Sunday, November 4, 2012

Light Fiesta Casserole Lunch Recipe

Today is Sunday, it is a day that I start with worship time in the morning and fellowship with my church family. It is also the first day of the week, and that includes prepping my meals for the week. My meals for the week are similar from week to week when it comes to lunch, the reason being it is easy to reheat or if I am on the road, eat cold from my cooler, it may not sound appetizing eating a cold lunch that is intended to be hot, but my end goal is nourishing my body in a timely matter.  When preparing my lunches for the week, I go with a lean ground poultry meat, whether it is chicken or turkey, no preference, I just go with what is available in the stores. I am careful to choose the leanest option, check the back nutrition label to be sure, one time I did not check and it was 8 grams of fat per serving! I want the fat in my food to come from primarily monousaturated fat in sources such as almonds, flax oil and avocados. I also incorporate a vegetable for my lunch which is either green beans, spinach (or both) along with a complex carb or starch such as brown rice or half a sweet potato. I divide the cooked lean meat into 4-5 servings along with the rice and veggie and voila! I have my meals made for the week.

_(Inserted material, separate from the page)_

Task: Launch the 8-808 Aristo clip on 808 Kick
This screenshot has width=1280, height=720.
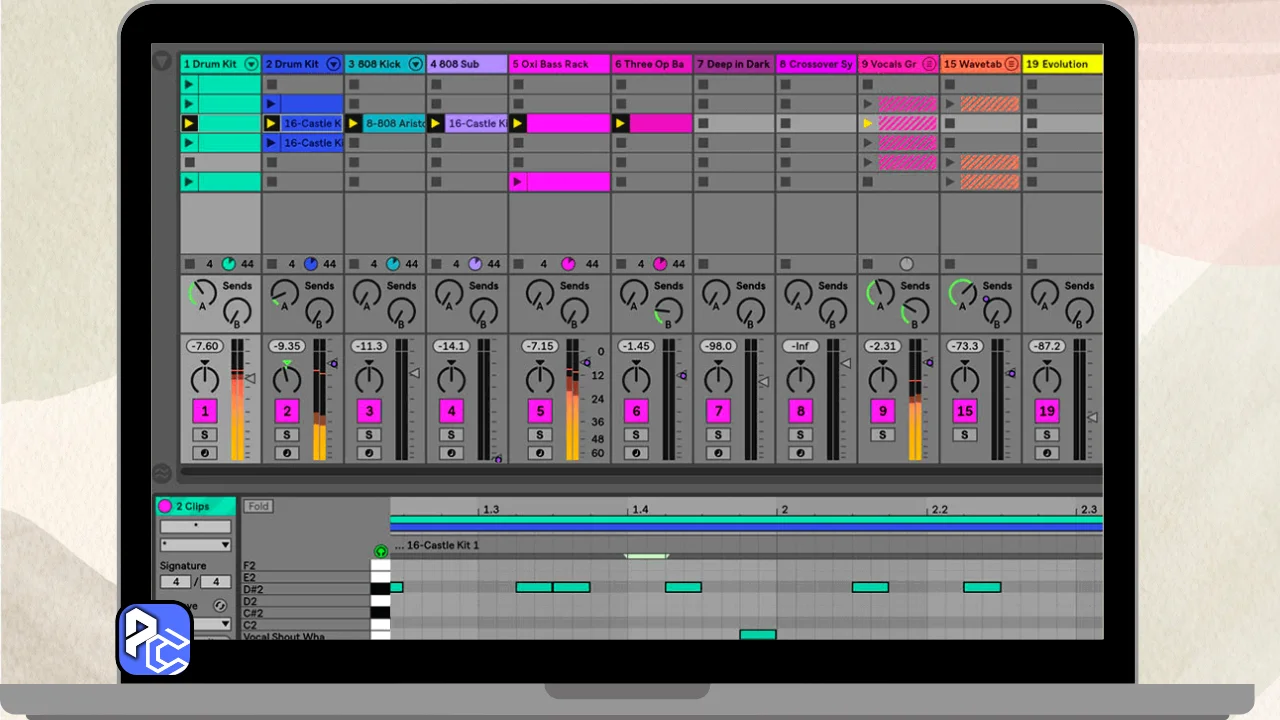Action: [x=354, y=124]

So this week, I was making a casserole for a church potluck and decided to make a healthier version (it wasn't unhealthy to begin with, I swapped out a leaner meat, brown rice instead of white, and greek yogurt instead of sour cream) for my own lunches during the week. I usually go through my fridge and try to use up any veggies that need to be used and incorporate those for the week. I had some organic baby spinach that I needed to use up so that is included in this recipe but is completely optional.

I made what tasted like a stuffed pepper without the pepper "shell."

Light Fiesta Casserole Lunch

1 whole red or green pepper, chopped
1 red onion, chopped
2 cups of fresh baby spinach, roughly chopped
1 lb Ground chicken or turkey breast
1 can diced tomatoes with liquid
1/2 t. Oregano
1/2 t. Cumin
Salt and Pepper to taste
Garlic powder
1/4 cup Grana Padano cheese (or fresh parmesan)
2 cups brown rice, cooked as directed
1/2 cup Greek yogurt


Preheat oven to 350 degrees. In a saute pan, pour a small amount of olive oil in the pan over medium heat. Add onions and peppers and saute in oil for a few minutes. Add baby spinach to pepper and onion mixture, stir until spinach wilts. Add ground poultry to pan and brown meat until cooked. Add seasonings and can of diced tomatoes and thier juice. In a separate bowl, mix greek yogurt with cooked rice, set aside. In a 9 X 13 pan, spread rice mixture on bottom of pan, pour contents of saute pan over rice and sprinkle with cheese. Place pan uncovered in preheated oven for 30 minutes and cheese is melted. Makes 6 servings. For make-ahead lunches, place in 6 individual glass containers for easy reheating. Serve with small spinach salad or cup of steamed or roasted vegetables such as broccoli or asparagus.